*INPUT*
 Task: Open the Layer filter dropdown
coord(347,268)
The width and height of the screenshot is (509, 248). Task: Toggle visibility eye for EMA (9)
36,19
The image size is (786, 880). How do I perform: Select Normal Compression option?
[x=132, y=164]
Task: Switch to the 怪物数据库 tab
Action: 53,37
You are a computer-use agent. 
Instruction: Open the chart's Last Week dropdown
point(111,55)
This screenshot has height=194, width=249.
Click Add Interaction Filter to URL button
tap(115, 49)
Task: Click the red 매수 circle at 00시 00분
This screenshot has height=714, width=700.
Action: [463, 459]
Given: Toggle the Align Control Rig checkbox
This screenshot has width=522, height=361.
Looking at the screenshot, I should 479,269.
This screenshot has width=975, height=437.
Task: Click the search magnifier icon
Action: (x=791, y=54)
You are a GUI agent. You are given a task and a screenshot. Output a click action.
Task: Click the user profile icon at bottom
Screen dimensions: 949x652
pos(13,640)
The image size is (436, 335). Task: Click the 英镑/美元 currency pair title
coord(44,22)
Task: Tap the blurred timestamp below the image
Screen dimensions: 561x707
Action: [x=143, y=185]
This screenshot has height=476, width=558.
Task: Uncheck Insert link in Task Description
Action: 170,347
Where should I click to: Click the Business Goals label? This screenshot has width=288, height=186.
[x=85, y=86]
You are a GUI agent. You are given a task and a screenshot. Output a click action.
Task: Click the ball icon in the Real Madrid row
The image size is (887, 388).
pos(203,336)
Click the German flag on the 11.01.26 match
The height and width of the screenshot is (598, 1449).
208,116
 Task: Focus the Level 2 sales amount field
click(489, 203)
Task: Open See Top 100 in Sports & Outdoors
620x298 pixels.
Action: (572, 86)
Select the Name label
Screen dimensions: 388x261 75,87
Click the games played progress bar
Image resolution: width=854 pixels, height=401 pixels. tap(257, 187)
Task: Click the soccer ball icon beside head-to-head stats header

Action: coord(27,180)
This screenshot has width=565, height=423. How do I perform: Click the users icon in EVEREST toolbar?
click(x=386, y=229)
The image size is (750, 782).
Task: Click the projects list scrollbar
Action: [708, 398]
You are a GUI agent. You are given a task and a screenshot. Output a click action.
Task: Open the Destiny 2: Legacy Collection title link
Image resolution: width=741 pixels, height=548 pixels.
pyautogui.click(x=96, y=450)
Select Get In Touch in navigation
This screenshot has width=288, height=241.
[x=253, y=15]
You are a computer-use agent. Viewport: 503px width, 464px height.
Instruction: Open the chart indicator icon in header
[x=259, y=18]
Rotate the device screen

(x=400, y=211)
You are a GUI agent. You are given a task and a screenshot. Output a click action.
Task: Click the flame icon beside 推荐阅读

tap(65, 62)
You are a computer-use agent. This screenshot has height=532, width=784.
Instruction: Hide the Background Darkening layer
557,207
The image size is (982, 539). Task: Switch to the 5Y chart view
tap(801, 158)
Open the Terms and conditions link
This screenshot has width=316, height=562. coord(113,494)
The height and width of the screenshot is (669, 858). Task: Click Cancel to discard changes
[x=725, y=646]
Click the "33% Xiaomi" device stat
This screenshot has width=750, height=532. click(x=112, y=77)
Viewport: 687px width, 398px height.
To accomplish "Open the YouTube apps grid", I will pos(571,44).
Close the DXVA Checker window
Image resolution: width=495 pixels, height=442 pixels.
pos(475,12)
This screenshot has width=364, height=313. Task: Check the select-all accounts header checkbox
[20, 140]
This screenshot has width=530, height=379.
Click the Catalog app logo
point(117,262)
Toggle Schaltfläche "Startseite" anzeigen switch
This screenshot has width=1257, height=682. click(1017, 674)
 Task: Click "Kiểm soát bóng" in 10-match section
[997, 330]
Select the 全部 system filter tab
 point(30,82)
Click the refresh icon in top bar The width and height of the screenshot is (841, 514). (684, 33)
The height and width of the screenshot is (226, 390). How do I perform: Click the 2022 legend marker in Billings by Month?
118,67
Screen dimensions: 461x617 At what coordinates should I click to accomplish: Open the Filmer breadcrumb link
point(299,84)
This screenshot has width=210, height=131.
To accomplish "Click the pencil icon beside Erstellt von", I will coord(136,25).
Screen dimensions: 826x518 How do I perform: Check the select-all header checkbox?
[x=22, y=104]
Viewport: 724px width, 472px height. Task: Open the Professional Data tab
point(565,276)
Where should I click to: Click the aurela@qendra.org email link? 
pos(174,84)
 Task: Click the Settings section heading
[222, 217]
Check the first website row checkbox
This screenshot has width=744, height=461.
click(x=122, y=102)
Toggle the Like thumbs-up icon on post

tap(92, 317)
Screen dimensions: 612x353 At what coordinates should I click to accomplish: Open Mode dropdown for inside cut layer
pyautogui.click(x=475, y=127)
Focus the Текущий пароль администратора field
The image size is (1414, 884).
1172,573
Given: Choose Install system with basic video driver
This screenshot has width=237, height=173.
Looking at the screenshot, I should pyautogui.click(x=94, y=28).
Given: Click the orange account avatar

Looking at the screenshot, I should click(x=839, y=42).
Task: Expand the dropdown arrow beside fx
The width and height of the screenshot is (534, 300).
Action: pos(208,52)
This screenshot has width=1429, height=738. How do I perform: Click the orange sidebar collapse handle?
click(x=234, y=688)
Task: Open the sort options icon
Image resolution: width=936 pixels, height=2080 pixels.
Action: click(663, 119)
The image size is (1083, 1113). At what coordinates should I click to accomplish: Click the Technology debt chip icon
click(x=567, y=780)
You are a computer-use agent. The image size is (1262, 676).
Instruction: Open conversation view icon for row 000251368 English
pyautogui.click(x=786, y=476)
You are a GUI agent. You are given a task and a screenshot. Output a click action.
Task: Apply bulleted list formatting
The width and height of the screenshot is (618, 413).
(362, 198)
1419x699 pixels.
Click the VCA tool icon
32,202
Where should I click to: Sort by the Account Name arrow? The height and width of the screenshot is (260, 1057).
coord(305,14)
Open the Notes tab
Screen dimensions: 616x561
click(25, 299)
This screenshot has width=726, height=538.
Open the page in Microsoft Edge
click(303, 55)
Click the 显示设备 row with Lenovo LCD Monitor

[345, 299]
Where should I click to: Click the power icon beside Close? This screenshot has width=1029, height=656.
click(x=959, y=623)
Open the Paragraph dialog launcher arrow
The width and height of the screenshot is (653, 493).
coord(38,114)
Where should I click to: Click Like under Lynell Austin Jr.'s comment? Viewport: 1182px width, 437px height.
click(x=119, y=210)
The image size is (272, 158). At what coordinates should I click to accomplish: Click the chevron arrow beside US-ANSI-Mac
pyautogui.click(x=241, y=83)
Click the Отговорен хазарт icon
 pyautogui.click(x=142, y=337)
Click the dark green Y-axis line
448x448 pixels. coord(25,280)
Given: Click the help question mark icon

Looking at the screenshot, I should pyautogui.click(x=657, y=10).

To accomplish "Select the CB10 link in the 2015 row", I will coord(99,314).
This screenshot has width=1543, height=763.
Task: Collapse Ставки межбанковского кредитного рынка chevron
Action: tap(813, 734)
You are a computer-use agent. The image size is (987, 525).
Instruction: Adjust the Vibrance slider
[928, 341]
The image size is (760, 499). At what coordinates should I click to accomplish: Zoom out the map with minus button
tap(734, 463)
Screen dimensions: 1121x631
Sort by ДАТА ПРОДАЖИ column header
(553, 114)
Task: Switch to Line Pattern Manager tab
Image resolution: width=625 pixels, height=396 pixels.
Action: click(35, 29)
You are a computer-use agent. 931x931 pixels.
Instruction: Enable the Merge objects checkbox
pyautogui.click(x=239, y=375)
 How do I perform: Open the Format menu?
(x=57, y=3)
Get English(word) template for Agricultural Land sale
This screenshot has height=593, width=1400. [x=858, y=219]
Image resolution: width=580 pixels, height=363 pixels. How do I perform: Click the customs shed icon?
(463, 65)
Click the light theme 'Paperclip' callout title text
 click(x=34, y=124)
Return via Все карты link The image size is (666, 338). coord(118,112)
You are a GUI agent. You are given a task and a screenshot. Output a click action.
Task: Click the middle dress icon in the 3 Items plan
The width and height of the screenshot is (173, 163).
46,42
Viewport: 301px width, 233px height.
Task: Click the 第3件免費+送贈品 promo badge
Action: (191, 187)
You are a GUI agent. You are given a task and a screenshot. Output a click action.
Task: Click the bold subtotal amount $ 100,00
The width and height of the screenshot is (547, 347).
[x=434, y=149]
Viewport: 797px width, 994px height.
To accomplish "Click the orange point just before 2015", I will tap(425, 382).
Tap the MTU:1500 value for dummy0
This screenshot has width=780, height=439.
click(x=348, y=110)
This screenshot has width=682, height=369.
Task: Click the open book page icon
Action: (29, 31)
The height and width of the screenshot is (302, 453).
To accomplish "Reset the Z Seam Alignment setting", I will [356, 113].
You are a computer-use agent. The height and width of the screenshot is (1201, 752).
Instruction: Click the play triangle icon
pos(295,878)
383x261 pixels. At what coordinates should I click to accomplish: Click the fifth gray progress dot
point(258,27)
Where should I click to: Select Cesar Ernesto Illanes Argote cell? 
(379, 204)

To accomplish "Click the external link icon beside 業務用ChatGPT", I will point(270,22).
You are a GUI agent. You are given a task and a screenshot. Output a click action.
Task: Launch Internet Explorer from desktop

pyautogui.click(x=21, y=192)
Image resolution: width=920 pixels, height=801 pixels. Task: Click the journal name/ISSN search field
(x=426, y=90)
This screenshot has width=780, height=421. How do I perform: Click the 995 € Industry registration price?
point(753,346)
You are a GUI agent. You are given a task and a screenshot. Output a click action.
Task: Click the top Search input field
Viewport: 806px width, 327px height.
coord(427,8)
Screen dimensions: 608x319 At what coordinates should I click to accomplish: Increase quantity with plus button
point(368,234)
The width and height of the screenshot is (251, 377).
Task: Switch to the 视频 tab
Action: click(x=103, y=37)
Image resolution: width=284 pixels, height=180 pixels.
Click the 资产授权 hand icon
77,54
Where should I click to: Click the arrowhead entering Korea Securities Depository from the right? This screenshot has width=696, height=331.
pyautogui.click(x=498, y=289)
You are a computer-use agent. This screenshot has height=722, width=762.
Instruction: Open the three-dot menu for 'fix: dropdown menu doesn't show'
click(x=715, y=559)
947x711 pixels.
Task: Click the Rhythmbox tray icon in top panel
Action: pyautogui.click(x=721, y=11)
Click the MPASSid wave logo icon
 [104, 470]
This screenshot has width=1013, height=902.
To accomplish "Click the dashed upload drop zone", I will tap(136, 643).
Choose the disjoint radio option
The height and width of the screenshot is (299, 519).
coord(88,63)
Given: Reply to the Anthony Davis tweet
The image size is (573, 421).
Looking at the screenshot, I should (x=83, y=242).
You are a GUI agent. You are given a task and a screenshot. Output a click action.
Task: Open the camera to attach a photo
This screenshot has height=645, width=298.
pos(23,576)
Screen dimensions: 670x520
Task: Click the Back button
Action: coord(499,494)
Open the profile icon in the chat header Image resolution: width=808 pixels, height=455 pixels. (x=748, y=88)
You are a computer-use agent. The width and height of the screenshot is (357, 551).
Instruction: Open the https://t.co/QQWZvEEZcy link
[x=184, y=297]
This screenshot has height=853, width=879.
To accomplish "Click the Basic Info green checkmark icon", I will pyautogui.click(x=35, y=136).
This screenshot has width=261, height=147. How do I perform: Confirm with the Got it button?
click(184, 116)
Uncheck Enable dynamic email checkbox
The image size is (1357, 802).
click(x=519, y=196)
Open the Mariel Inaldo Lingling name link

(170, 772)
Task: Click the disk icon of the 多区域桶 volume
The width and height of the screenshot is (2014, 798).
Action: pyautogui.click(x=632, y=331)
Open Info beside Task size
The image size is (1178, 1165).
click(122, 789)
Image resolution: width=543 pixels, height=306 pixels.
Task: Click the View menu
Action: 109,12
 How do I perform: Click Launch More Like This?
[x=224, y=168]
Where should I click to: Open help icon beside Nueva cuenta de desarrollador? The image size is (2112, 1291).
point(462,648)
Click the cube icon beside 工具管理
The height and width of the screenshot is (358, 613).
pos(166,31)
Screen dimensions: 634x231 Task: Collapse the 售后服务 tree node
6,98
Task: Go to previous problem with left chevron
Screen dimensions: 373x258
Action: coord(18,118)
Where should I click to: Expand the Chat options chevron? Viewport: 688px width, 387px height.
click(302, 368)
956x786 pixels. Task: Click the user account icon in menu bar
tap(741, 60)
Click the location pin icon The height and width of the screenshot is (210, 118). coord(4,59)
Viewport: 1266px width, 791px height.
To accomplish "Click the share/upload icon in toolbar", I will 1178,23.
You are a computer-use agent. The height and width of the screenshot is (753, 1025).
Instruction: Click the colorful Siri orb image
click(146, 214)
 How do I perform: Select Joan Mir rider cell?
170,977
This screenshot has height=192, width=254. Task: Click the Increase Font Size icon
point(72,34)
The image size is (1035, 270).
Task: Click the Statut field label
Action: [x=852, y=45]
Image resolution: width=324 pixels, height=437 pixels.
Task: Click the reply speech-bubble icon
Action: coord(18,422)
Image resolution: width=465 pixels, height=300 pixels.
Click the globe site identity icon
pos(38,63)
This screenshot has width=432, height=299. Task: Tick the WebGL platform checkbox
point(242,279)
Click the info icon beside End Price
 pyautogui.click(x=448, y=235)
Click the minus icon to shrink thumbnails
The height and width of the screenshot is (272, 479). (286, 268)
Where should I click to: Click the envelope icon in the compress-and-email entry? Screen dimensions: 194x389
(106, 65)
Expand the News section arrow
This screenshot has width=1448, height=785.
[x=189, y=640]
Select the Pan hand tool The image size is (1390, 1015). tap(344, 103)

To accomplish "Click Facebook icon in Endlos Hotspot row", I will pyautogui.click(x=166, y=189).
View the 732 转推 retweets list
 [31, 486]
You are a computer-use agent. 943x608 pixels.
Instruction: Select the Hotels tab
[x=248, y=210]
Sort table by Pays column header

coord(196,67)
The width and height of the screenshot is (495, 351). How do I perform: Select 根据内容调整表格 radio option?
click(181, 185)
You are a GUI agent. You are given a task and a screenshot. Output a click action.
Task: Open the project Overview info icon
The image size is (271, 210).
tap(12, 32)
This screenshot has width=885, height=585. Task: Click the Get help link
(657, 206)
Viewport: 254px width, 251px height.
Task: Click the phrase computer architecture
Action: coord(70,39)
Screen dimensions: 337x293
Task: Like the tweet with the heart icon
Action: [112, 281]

*TRY IT*
Check the data above line by line for the word "profile". State only how many lines contain it.

*WRITTEN ANSWER*
2